The head of the European vehicle database, autoDNA.lv, Agris Dulēvičs, said that after a two-month drop in the spring, used car registrations returned to their normal levels in July. Registration and import of used vehicles fell sharply during the crisis, but in Latvia it was only two months. There are still restrictions on movement in other countries, but the situation is rather good in Latvia.
According to data from the car database, an average of 15-year-old cars are purchased in Latvia, and 14-year-old in Estonia. Most popular are BMW, Audi, Volvo, Volkswagen. The average purchase price is €5000-6000.

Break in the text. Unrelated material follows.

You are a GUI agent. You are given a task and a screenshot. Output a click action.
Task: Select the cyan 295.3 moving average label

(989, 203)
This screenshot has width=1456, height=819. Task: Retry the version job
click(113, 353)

As early as February, representatives of the Ministry of Transport (SM) called for a one-off additional tax to be introduced in Latvia, which will have to be paid when registering a 5-year-old car. Tālivaldis Vectirāns, Director of the Auto-traffic Department of the SM, said that car buyers often purchase old vehicles that are already threatening traffic safety. We also need to think about reducing the amount of harmful emissions.

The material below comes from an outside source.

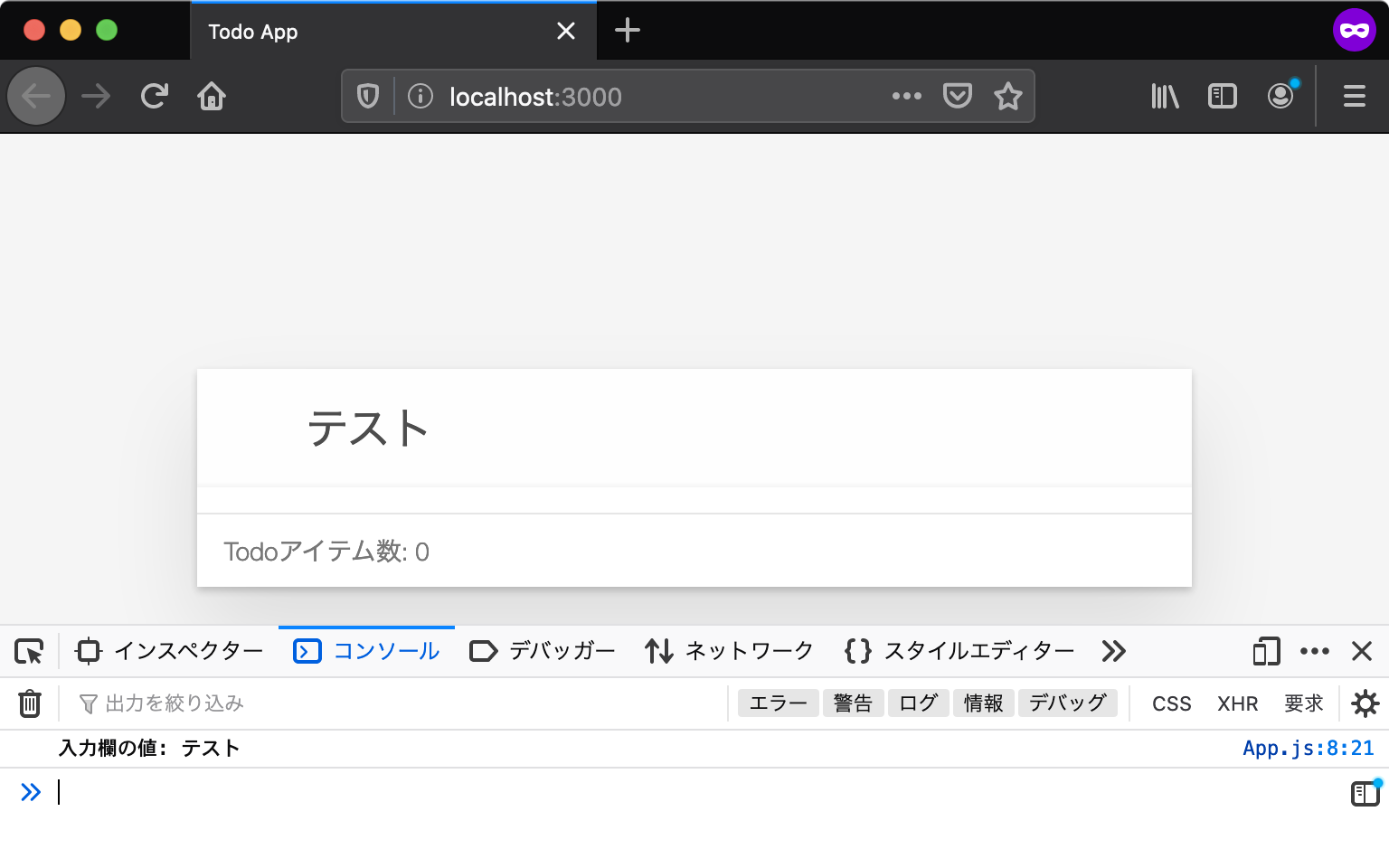Open the Firefox library icon

coord(1164,96)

The old cars are built on old technologies, are technically not up-to-date and the replacement of parts that affect emissions, such as soot filter, high pressure pumps repair and regulation, can cost half the purchase price of the car. Of course, CO2 emissions are much higher.
In Lithuania, for example, an additional tax was introduced on 1 July 2020. If the amount of CO2 in the exhaust gas is high, the additional amount should be paid up to EUR 180. The SM's offer is to pay in addition to the registration so that it could influence the decision on the purchase of a car.
Vectirāns stressed that the policy of many European countries is to reduce the number of old, especially diesel-powered cars on the roads, by replacing them with newer and more environmentally friendly cars.
Of course, an additional tax, albeit one-off, will lead to additional costs for car owners.
The discussion will continue when the planned changes to the tax bill are approved by the Cabinet.